■ DATA
- - - -
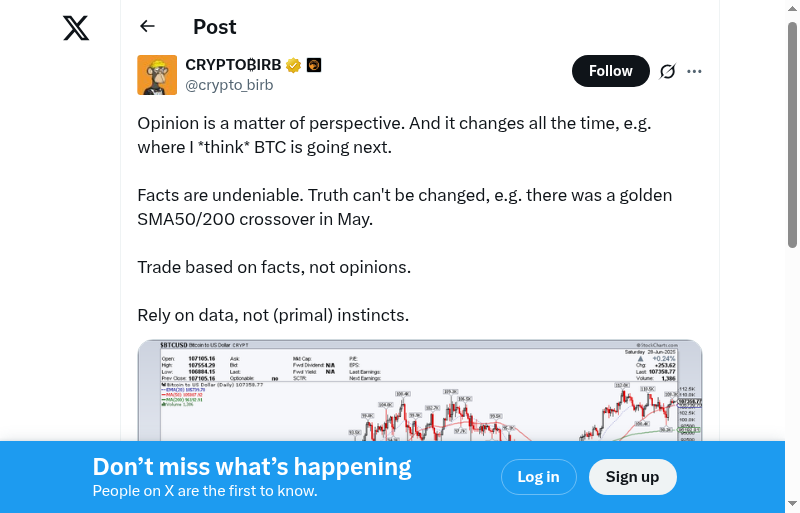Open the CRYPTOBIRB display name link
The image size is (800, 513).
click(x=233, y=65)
- - - -
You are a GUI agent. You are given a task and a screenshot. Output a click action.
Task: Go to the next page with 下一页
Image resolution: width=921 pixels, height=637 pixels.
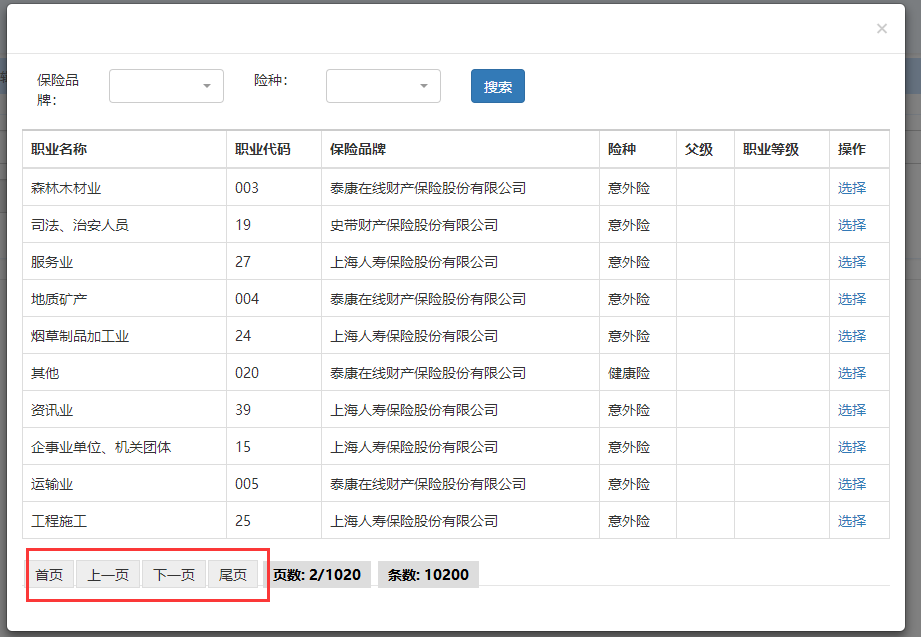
- - - -
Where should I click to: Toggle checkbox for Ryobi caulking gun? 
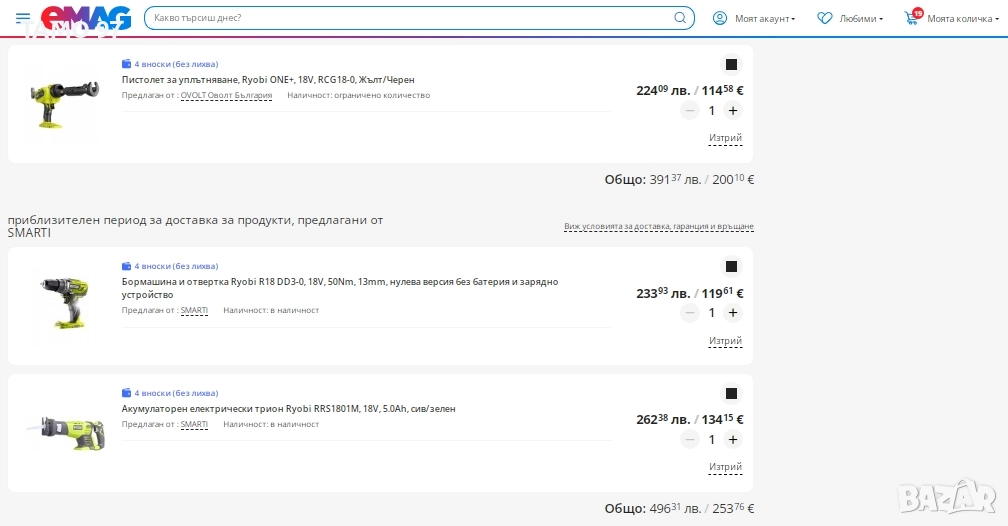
- - - -
Of the lines above, output exactly those from the line bearing "Task: Go to the next page with 下一页" through the line bearing "Image resolution: width=921", inclusive.

Task: Go to the next page with 下一页
Image resolution: width=921 pixels, height=637 pixels.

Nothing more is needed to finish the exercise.